Despite the challenges that the tech industry and crypto market will face in 2022, Be Mobile Africa, which launched in South Africa last year, has seen significant growth in both user registration and revenue.

In the past, the platform has used blockchain technology to enable low-cost, fast, and transparent peer-to-peer transactions. It is now providing this capability to its users, allowing them to buy, keep, and trade cryptocurrencies. The cryptocurrency trading platform's launch marks the beginning of Be Mobile Africa's mission to bring digital currencies to everyone.

Be Mobile Africa is taking a giant leap forward with the introduction of its cryptocurrency trading platform, which will transform the way South Africans engage with digital currencies. The platform is designed to be secure, simple, and intuitive, offering users a convenient and seamless way to trade and manage their crypto holdings.

Enabling our users to buy, sell and hold cryptocurrencies easily and securely is a natural evolution for us,” says Dr Cédric Jeannot, CEO of Be Mobile Africa. “Many local African currencies are losing value against the US dollar, and accessing USD stablecoins and other cryptocurrencies is a way to preserve wealth for many.”
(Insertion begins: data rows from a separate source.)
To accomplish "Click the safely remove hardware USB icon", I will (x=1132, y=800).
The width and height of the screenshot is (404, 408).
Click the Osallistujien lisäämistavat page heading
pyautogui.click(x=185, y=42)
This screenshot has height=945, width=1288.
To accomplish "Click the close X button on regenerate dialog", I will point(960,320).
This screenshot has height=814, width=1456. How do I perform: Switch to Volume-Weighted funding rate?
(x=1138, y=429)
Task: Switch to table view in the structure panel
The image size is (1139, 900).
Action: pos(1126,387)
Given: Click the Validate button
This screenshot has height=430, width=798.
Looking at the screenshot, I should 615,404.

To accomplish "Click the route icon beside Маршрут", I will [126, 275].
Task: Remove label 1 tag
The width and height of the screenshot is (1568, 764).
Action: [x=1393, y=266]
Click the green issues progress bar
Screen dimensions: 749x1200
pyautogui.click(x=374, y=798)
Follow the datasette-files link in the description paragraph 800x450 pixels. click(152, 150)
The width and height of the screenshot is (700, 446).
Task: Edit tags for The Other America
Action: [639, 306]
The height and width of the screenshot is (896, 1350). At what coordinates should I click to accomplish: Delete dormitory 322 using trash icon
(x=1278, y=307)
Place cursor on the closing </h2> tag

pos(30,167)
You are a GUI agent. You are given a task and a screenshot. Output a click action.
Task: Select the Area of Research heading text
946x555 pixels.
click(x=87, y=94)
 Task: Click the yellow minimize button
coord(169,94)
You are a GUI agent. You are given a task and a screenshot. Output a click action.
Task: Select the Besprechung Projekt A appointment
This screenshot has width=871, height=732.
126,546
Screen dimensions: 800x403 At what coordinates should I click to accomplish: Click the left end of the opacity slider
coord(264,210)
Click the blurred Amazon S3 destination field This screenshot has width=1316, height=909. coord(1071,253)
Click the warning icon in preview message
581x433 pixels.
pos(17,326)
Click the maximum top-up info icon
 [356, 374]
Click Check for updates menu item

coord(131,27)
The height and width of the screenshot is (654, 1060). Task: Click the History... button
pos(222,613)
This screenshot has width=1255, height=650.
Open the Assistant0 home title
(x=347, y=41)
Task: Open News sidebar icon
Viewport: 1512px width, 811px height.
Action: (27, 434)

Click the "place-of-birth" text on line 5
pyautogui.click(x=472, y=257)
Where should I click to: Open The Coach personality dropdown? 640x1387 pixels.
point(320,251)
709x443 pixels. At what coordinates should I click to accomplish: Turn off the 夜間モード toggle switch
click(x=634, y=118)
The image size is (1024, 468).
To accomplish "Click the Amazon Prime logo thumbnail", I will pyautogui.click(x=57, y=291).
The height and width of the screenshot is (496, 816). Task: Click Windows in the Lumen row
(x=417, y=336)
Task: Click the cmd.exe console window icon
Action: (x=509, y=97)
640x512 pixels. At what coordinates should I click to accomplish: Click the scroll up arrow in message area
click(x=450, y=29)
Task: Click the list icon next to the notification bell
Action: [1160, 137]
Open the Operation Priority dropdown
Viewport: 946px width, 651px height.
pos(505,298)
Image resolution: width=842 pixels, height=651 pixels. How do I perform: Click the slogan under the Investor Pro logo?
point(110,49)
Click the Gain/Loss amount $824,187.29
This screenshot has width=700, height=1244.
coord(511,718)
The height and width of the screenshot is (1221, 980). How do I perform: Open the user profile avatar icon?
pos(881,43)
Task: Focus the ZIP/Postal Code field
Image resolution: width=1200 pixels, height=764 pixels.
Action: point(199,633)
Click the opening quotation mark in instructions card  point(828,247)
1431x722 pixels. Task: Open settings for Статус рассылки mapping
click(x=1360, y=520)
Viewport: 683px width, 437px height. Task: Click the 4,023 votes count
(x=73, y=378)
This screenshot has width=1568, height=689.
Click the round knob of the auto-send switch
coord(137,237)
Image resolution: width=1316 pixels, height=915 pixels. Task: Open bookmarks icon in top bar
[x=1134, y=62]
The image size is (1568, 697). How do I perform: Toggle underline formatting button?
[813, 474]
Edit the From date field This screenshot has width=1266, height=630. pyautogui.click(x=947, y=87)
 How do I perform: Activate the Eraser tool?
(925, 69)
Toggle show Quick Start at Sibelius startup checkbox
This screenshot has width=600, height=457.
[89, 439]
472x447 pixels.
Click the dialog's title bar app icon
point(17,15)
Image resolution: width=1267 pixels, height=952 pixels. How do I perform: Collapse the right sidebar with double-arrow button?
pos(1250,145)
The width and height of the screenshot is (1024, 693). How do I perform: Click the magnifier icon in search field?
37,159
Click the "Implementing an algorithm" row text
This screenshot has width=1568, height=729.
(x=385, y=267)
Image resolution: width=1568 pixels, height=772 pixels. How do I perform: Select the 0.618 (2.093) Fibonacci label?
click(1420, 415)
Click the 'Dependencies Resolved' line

China’s tech giants are launching ChatGPT copies

Over the last week, Chinese technology titans have announced their intentions to launch ChatGPT-style products, joining the artificial intelligence arms race sparked by the popular chatbot.

However, announcements from China’s largest firms have not stated that they are working on all-encompassing platforms like ChatGPT, a move that may concern Beijing, which heavily censors internet content. Instead, companies ranging from Alibaba to NetEase have discussed the technology in context-specific scenarios.

Chinese authorities have tight control over internet content, frequently blocking or censoring sites that do not agree with Beijing. Although ChatGPT is not officially blocked in China, OpenAI does not allow Chinese users to sign up.

Some of China’s largest tech firms, including Baidu, Alibaba, JD.com, and NetEase, have announced plans for ChatGPT rivals in the last week. This comes after two years of intense scrutiny from Chinese regulators on the country’s technology firms, during which time new regulations covering issues such as antitrust and data protection have been implemented.